Hacker News new | past | comments | ask | show | jobs | submit login

I am unconvinced. REP MOVS is tiny (it is literally 2 bytes, a single instruction), extremely fast on modern x86, and in my experience what little gain (if any) you get from the giant blob of code will be offset by all the instruction cache bloat it causes. If you search for "enhanced REP MOVSB" you will find some further reading.

According to Intel themselves[1], REP MOVS is optimal only for large copies, above about 2kb. Below that the large startup costs of the microcode sequence can be beaten by hand-written code for the target architecture. Which explains why glibc takes that approach. The linux kernel on the other hand, just goes with:

  shrq $3, %rcx
  andl $7, %edx
  rep movsq
  movl %edx, %ecx
  rep movsb
Torvalds justified it as a way to force Intel and AMD to do the right thing and optimize the rep movs* instructions. He was annoyed at the code complexity of "more optimal" apporaches, and like you, concerned about icache effects.

A hand-written memmove is faster in microbenchmarks, but the icache effects may make the overall performance difference smaller (or even negative.) That's harder to measure.

AFAIK glibc does get better results than the kernel approach, but they've also introduced bugs[3] that way and the code is very complex by comparison. Also worth noting is that the kernel usually runs with a cold(er) icache, which is why they compile for size rather than speed (last I checked anyway, which was long ago) and why their memmove may make more sense in the context of the kernel. Also I suspect copies in the kernel are more likely to be larger (e.g. packets, pages, blocks) as opposed to small objects in userspace.

[1] http://www.intel.com/content/www/us/en/architecture-and-tech...

[2] https://github.com/torvalds/linux/blob/master/arch/x86/lib/m...

[3] https://bugzilla.redhat.com/show_bug.cgi?id=638477#c99

I believe this [1] is what you are referencing. Additional reading for the truly knowledge craving [2] (section 3.7.6).

For the lazy:

On aligned data REP MOVS will automatically select the largest available register/load/store instruction to use. So invoking this instruction will also determine SSE2 vs AVX vs AVX512 (or more over its burned into the silicon). Furthermore if your allocation is large enough it will by-pass caching mechanisms for an additional speed up.

The tasks:
[A] Answer these questions using the REP MOVS discussion, one line each:
(i) How many bytes long is REP MOVS, according to the first comment?
(ii) Above roughly what copy size does Intel say REP MOVS is optimal?
(iii) On aligned data, what does REP MOVS automatically select?
[B] Extend the REP MOVS discussion, picking up after its final sentence.

Data section:
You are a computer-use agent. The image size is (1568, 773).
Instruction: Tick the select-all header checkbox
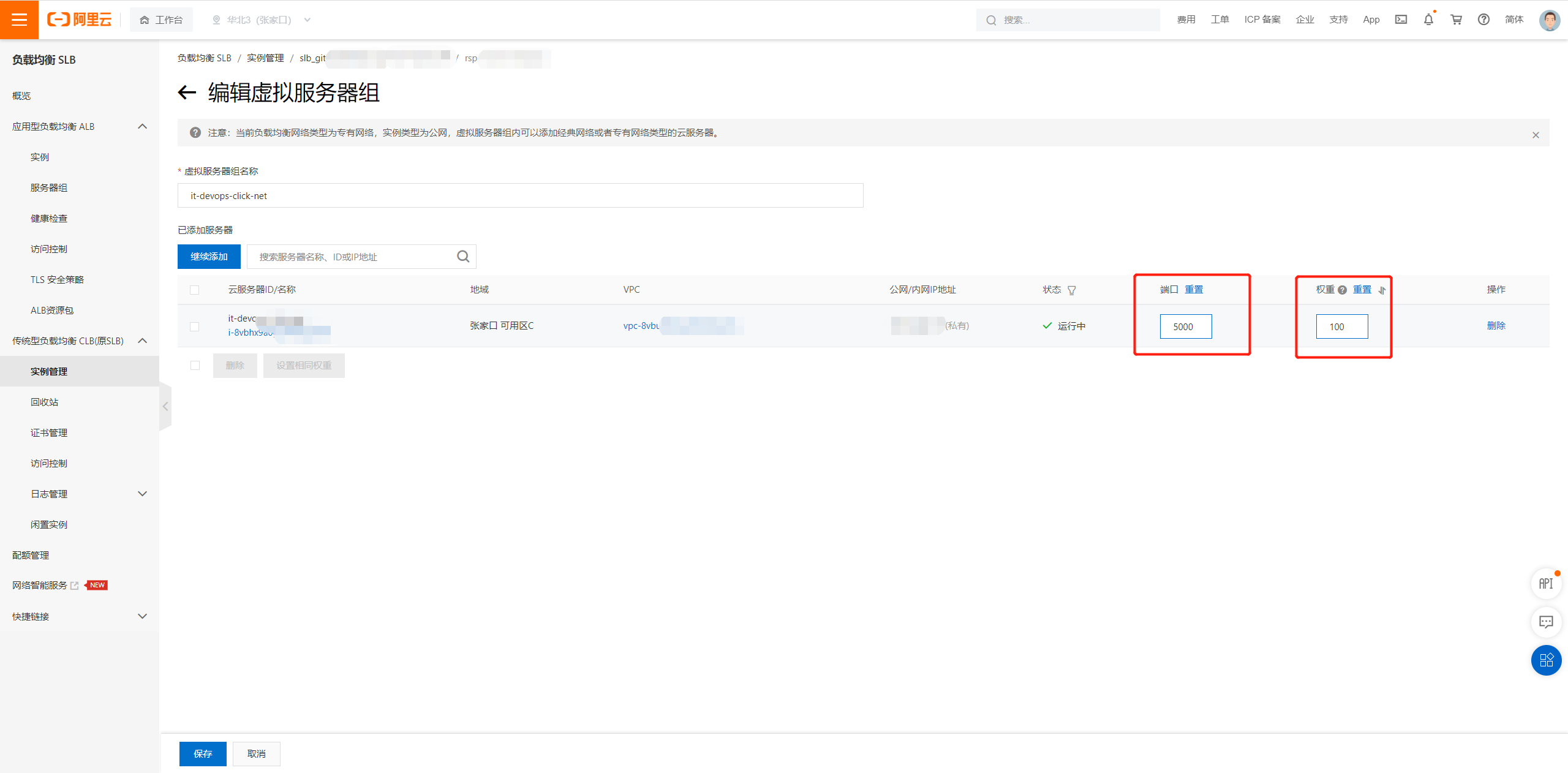(x=195, y=290)
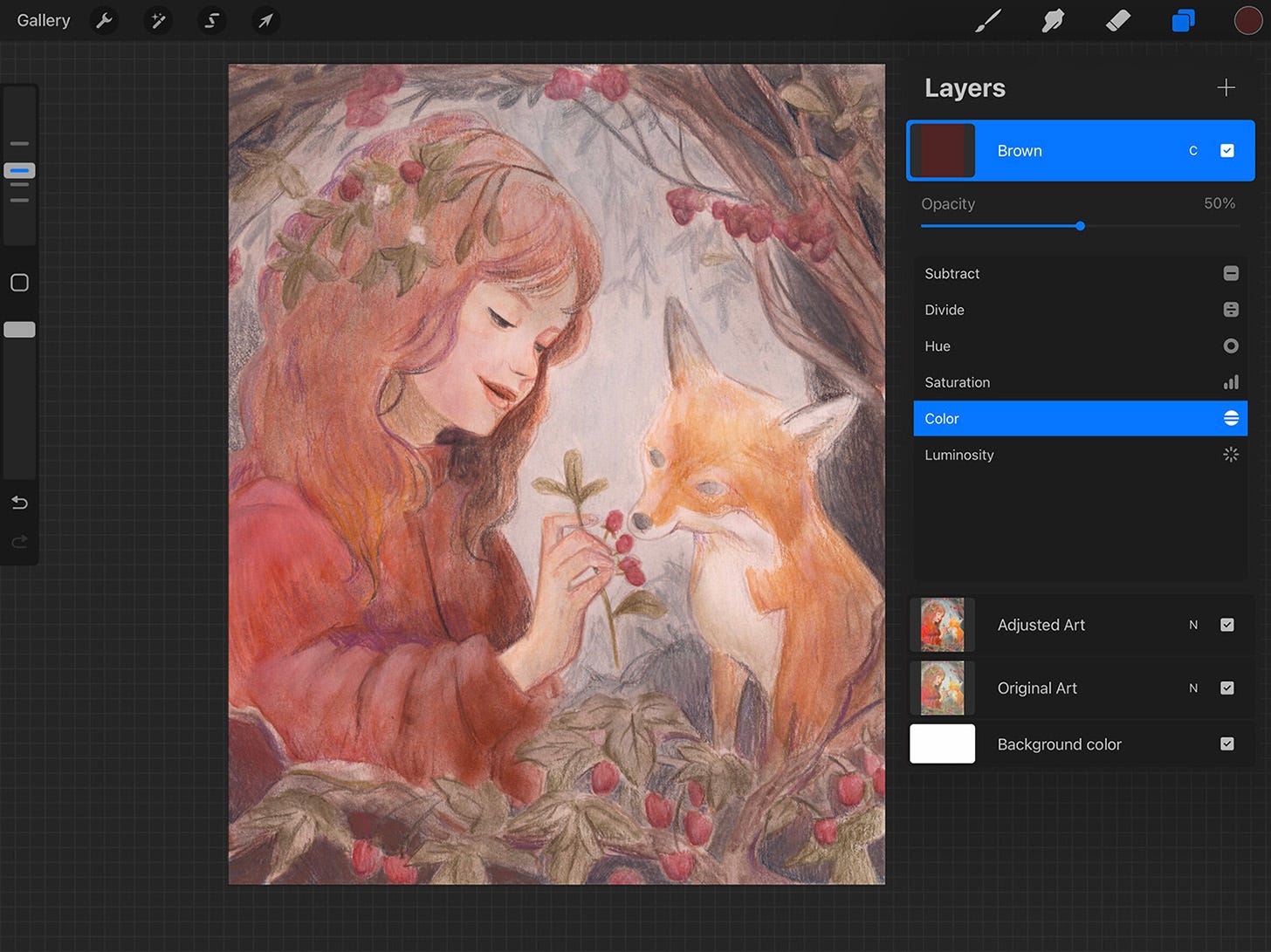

Results for each task:
[A]
(i) 2 bytes.
(ii) About 2kb.
(iii) The largest available register/load/store instruction.

[B]
For the VERY lazy:

REP MOVS will attempt to saturate DRAM bandwidth. The best hand coded ASM or C can hope to do is be as fast as it.

[1] https://stackoverflow.com/questions/26246040/whats-missing-s...

[2] https://www-ssl.intel.com/content/www/us/en/architecture-and...

REP MOVS is the fastest option for huge copies on Ivybridge and later by a large margin, as it uses special cache semantics that aren't available via any other instructions.

For small copies with buffers that aren't aligned or cacheline-multiple length and are resident in L1 cache, it's possible to be significantly faster than REP MOVS using a software sequence of AVX instructions. This is because the branches in these sequences are usually perfectly predictable in the real world, but the "microcode sequence"[1] used by REP MOVS does not benefit from the branch predictor. This imposes a static startup cost (a few tens of cycles) that exceeds function-call overhead, which keeps software implementations of memcpy in business.

[1] Not exactly microcode as that term is classically understood, but there isn't really a better term for it that's widely used.

[1] Not exactly microcode as that term is classically understood, but there isn't really a better term for it that's widely used.

What are technically correct but less widely used terms? And how does the current Intel approach differ from classical microcode? Most of my knowledge is from the Intel manuals, so I don't have a context for how it is different than other approaches.

I don't think there is one, really. "Fast microcode" or something, maybe intel has an internal name.

REP MOVS is the fastest for large moves, but it seems to have a higher fixed overhead. Intel's optimization manual goes into depth with comparisons between the various methods of blitting.

I am skeptical as well, and I agree with you in principle. However I'd be interested if a 3rd party managed to reproduce his benchmarks. He credits using various prefetch hints for the performance gains, which sounds somewhat plausible.

The code may bloat, but only because of the permutations. Each call, you execute only the small case that applies. Maybe not that bad; probably it all fits in the nearest instruction cache?

Latency for short copies is very important. I think "rep movs" is always going to win in this case.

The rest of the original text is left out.